It’s fun to imagine what literary titans might have thought had they witnessed modern pop culture. In that vein, here is a monologue, delivered by T.S. Eliot, on seeing the play Cats for the first time.
Did Gollum have a vitamin D deficiency? In the Medical Journal of Australia, Joseph A. Hopkinson and Nicholas S. Hopkinson posit that the Lord of the Rings saga could’ve been prevented had the inhabitants of Middle Earth just gotten a little more sunlight. “Systematic textual analysis of The Hobbit supports our initial hypothesis that the triumph of good over evil may be assisted to some extent by the poor diet and lack of sunlight experienced by the evil characters.”
Not highbrow, not lowbrow, not even middlebrow – is American culture now dominated by the upper middle brow?
“He sat on a shelf of our one-roomed apartment for a while, and then one day when I was sitting in front of my typewriter staring at a blank sheet of paper wondering what to write, I idly tapped out the words ‘Mr. and Mrs. Brown first met Paddington on a railway platform. In fact, that was how he came to have such an unusual name for a bear, for Paddington was the name of the station.’ It was a simple act, and in terms of deathless prose, not exactly earth shattering, but it was to change my life considerably. … Without intending it, I had become a children’s author.” Michael Bond, creator of the Paddington Bear series, has died at 91, reports NPR. We’d like to think that Bond might have appreciated our own Jacob Lambert‘s series, “Are Picture Books Leading Children Astray?” – in particular this entry questioning the moral fiber of We’re Going on a Bear Hunt.

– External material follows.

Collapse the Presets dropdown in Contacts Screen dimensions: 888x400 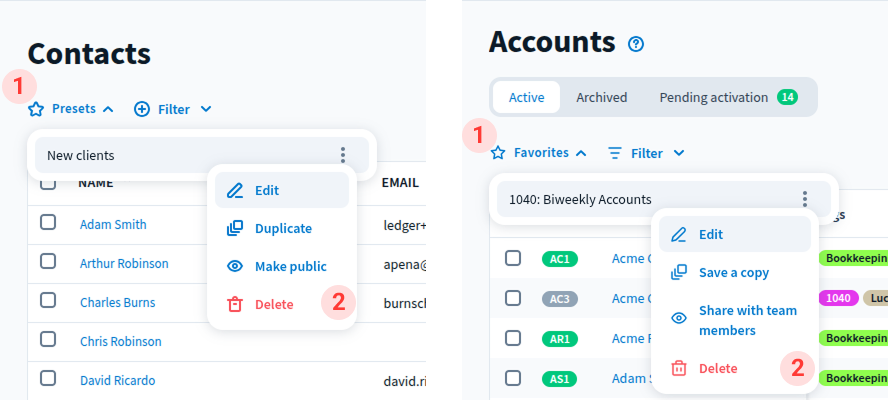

Jeopardy! champion, Maphead author, and all-around puzzle whiz Ken Jennings has devised a month-long “Great American History Puzzle,” and the grand prize winner will receive a free trip to Washington D.C., as well as a “Secrets of the Smithsonian” tour no doubt reminiscent of touring the back room at the end of the first Indiana Jones movie.
German-born footballer Bastian Schweinsteiger might just be living inside the D.H. Lawrence story, “The Captain’s Doll”. Schweinsteiger (who, it is helpful to mention, is the captain of his team) is suing a Chinese toy manufacturer for producing a doll that bears too striking a resemblance to the Manchester United midfielder. Oh, and did we mention that the “figurine” is also wearing a Nazi medal?